Former Minnesota Governor Tim Pawlenty had previously sought the Republican presidential nomination in 2011, but withdrew from the race in August 2011 following a third-place finish in the Iowa Ames Straw Poll. Following Pawlenty's departure, no home-state candidate remained in the field.

Leading up to the caucuses, Romney was widely viewed as the national frontrunner, having won the Nevada caucuses days prior. However, Santorum heavily campaigned across Minnesota, pitching a conservative alternative to Romney that appealed to the state's evangelical and social conservative base.

== Procedure ==
The precinct caucuses served a dual function:
1. Conducting a non-binding secret ballot straw poll for the presidential nomination.
2. Electing delegates to Basic Political Organizational Unit (BPOU) conventions, corresponding to county or state legislative districts.

Minnesota was allocated 40 delegates to the 2012 Republican National Convention

Because party rules did not require delegates to be formally bound by the precinct straw poll, delegate selection depended entirely on which campaign mobilized its supporters to attend the subsequent conventions.

== Results ==

=== Precinct caucus straw poll ===
The precinct caucuses drew 48,916 voters across Minnesota. Results of the presidential preference straw poll were as follows:

| Candidate | Home state | Votes | Percentage | Projected delegates |
|---|---|---|---|---|
| Rick Santorum | Pennsylvania | 21,988 | 44.95% | 2 |
| Ron Paul | Texas | 13,282 | 27.15% | 32 |
| Mitt Romney | Massachusetts | 8,240 | 16.85% | 1 |
| Newt Gingrich | Georgia | 5,263 | 10.76% | 0 |
| Write-ins | — | 143 | 0.29% | 0 |
| Total |  | 48,916 | 100.00% | 40 |

=== Geographic distribution ===
Santorum carried the majority of Minnesota's 87 counties, demonstrating strong pluralities throughout rural and agricultural areas in southern, central, and western Minnesota. Ron Paul performed strongest in urban and suburban areas, winning multi-county pluralities in parts of the Minneapolis–Saint Paul metropolitan area and northeast Minnesota.

== Convention process and delegate selection ==
Between February and May 2012, delegates elected at the precinct caucuses advanced through local BPOU conventions to the congressional district and state conventions.

=== Congressional district conventions ===
At the eight congressional district conventions held in mid-April 2012, Ron Paul's campaign organization won 12 of the 24 district delegates available, while Santorum supporters secured several seats and uncommitted delegates took others.

=== State convention ===
At the Minnesota Republican State Convention in St. Cloud on May 18–19, 2012, Ron Paul's organization successfully elected a full slate of at-large delegates. Paul supporters won 12 of the 13 at-large national delegate positions, while 1 went to Romney's campaign.
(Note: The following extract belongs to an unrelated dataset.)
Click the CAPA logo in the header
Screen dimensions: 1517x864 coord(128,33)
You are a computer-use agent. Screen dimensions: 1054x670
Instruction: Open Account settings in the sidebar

Combined with earlier district convention results, Paul secured 32 of Minnesota's 40 delegates to the national convention.

== Analysis ==
Political commentators attributed Santorum's victory in the straw poll to strong turnout among social conservatives and evangelical voters, combined with low enthusiasm for Romney's campaign in the Midwest.
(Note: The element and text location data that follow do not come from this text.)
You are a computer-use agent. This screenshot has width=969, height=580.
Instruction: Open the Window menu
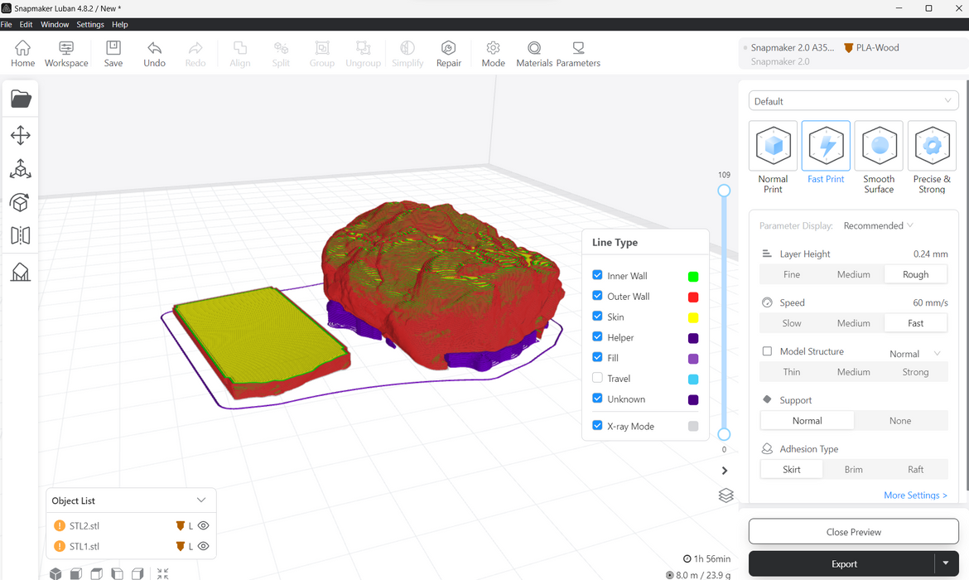pyautogui.click(x=55, y=25)
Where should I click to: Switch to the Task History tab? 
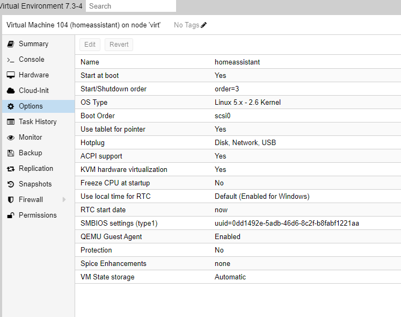[x=38, y=122]
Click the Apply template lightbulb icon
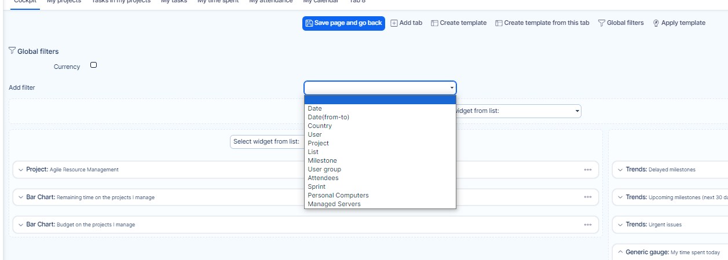The height and width of the screenshot is (260, 728). click(x=656, y=23)
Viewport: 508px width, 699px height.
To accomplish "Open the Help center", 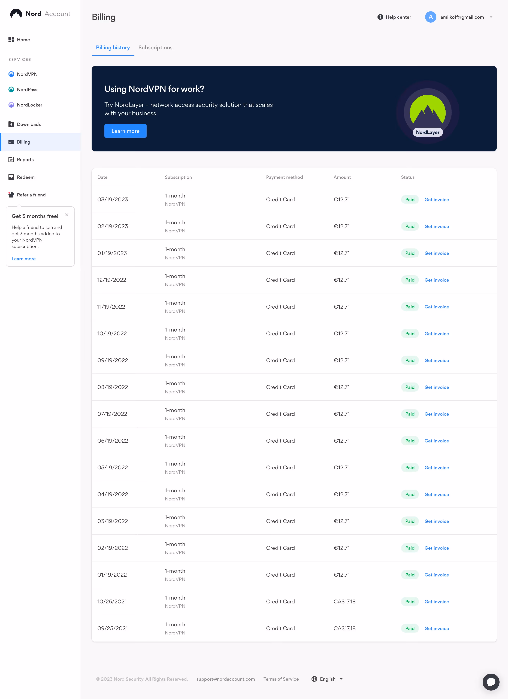I will pos(394,17).
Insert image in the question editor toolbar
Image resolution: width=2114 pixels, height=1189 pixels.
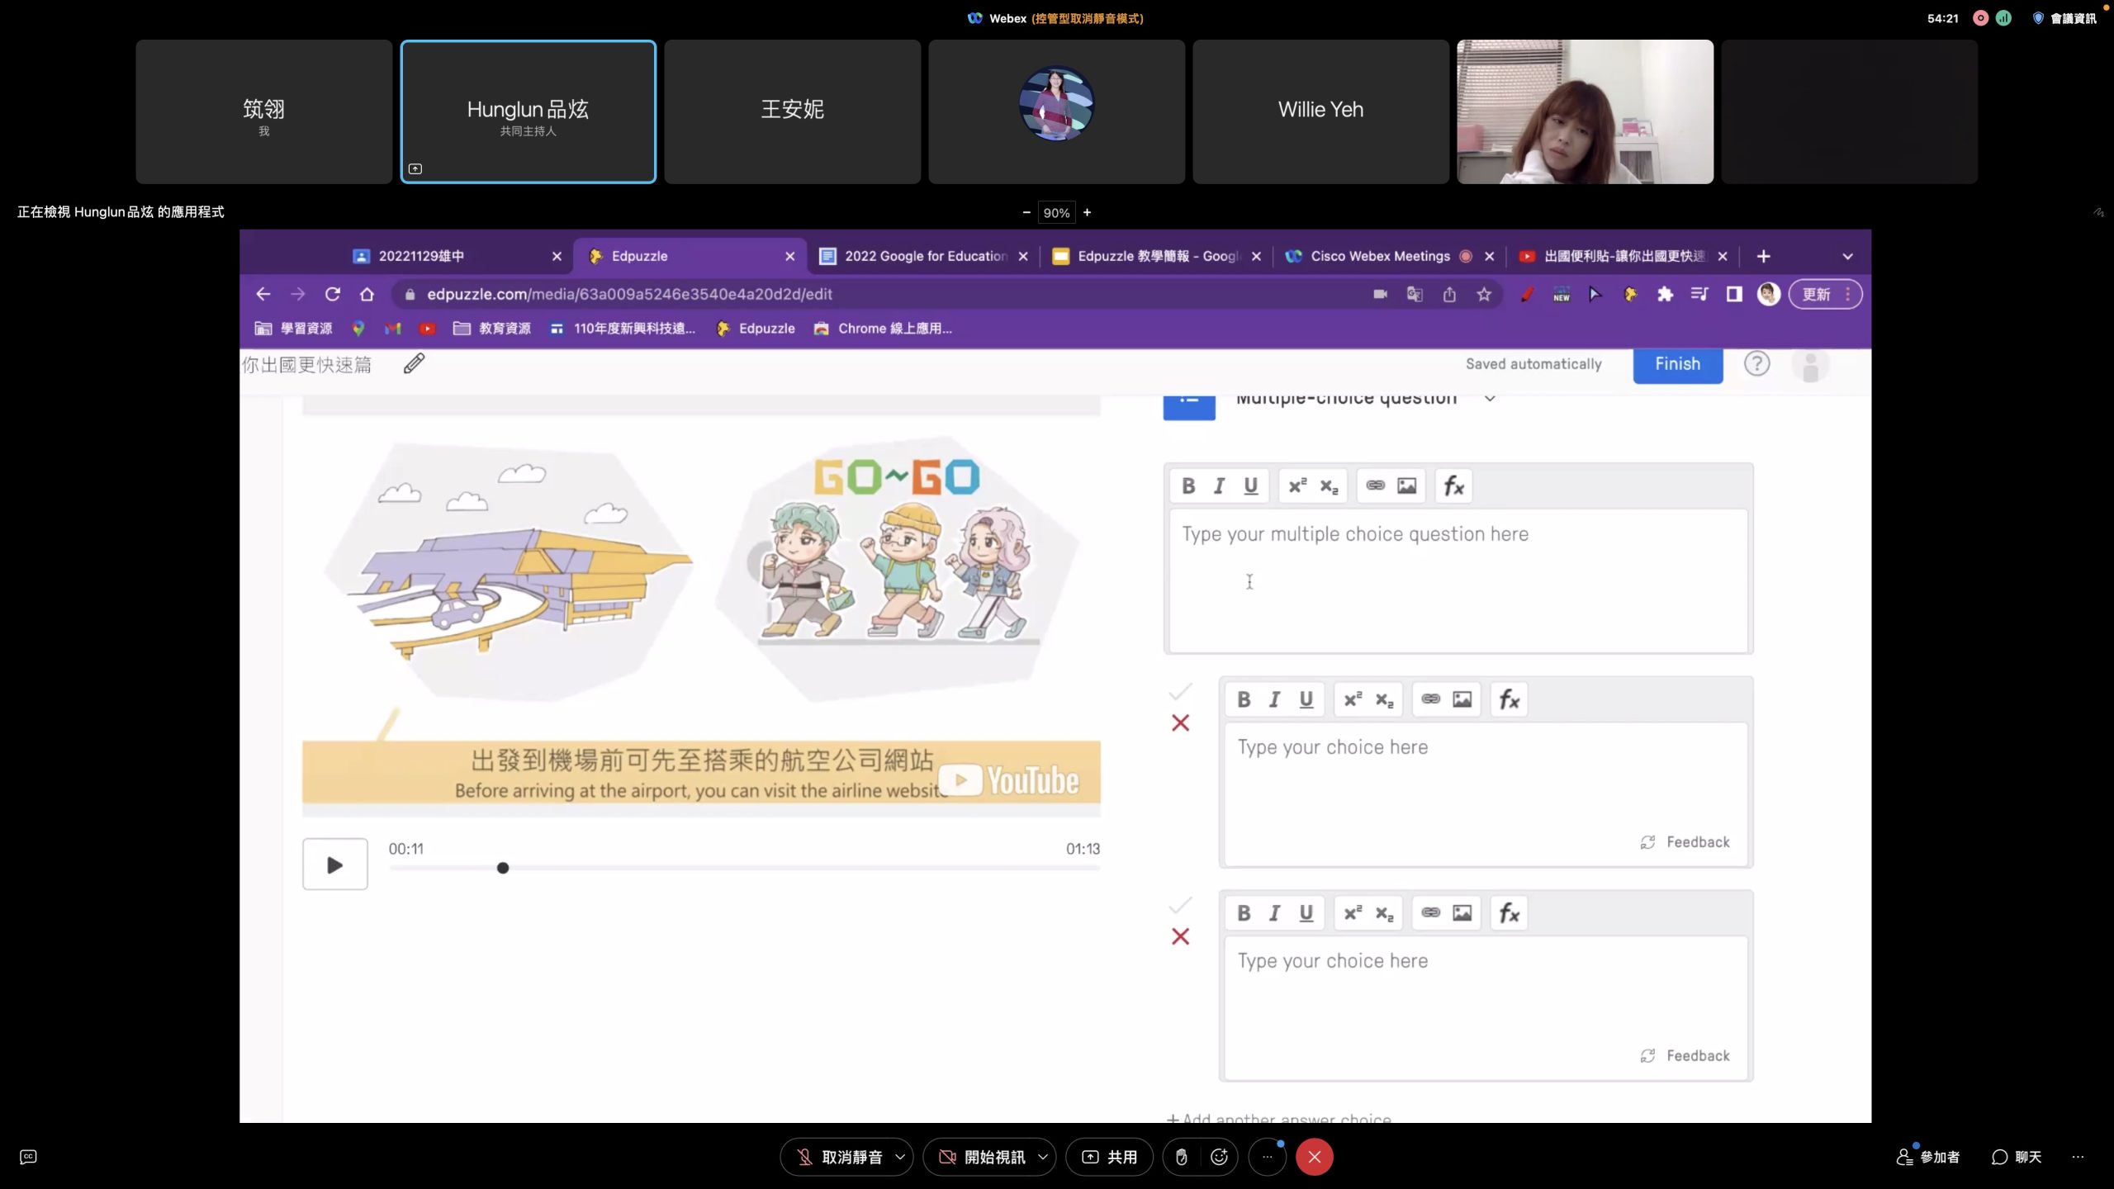1406,486
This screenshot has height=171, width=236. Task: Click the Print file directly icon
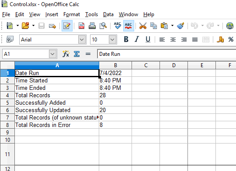tap(92, 26)
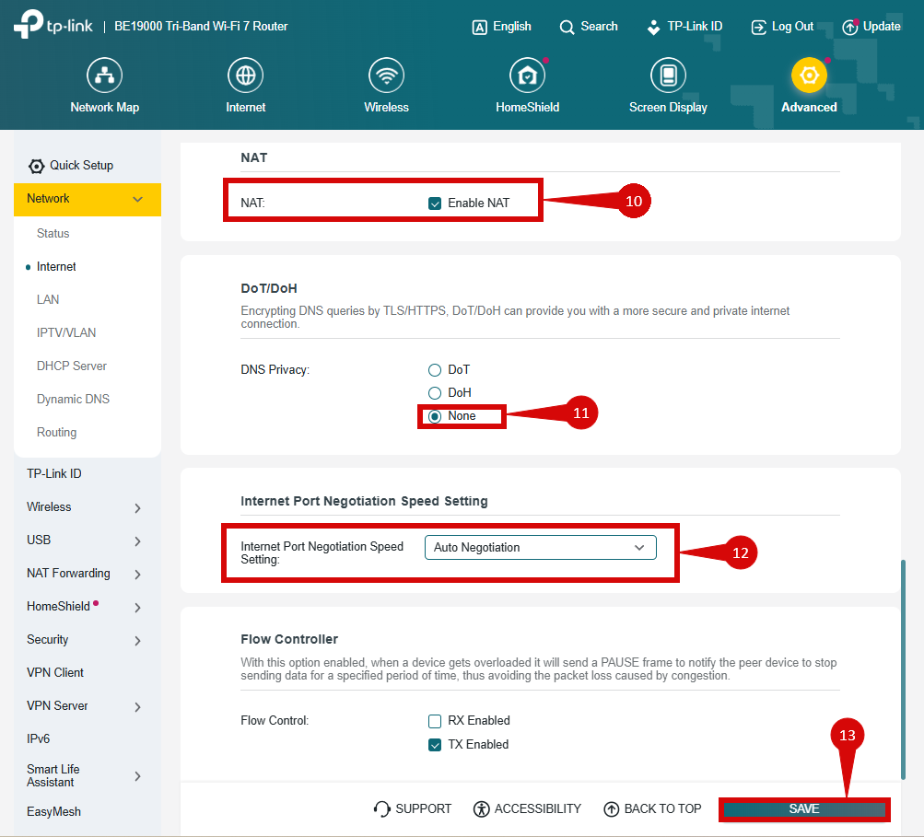The height and width of the screenshot is (837, 924).
Task: Open Internet Port Negotiation Speed dropdown
Action: (x=540, y=548)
However, the divergence between the popular vote winner (Santorum) and the delegate winner (Paul) highlighted the structural mechanics of caucus systems. The Paul campaign's strategy focused on long-term convention organizational mechanics rather than driving raw straw poll turnout, a strategy also utilized in state caucuses in Iowa, Maine, and Nevada during the 2012 cycle.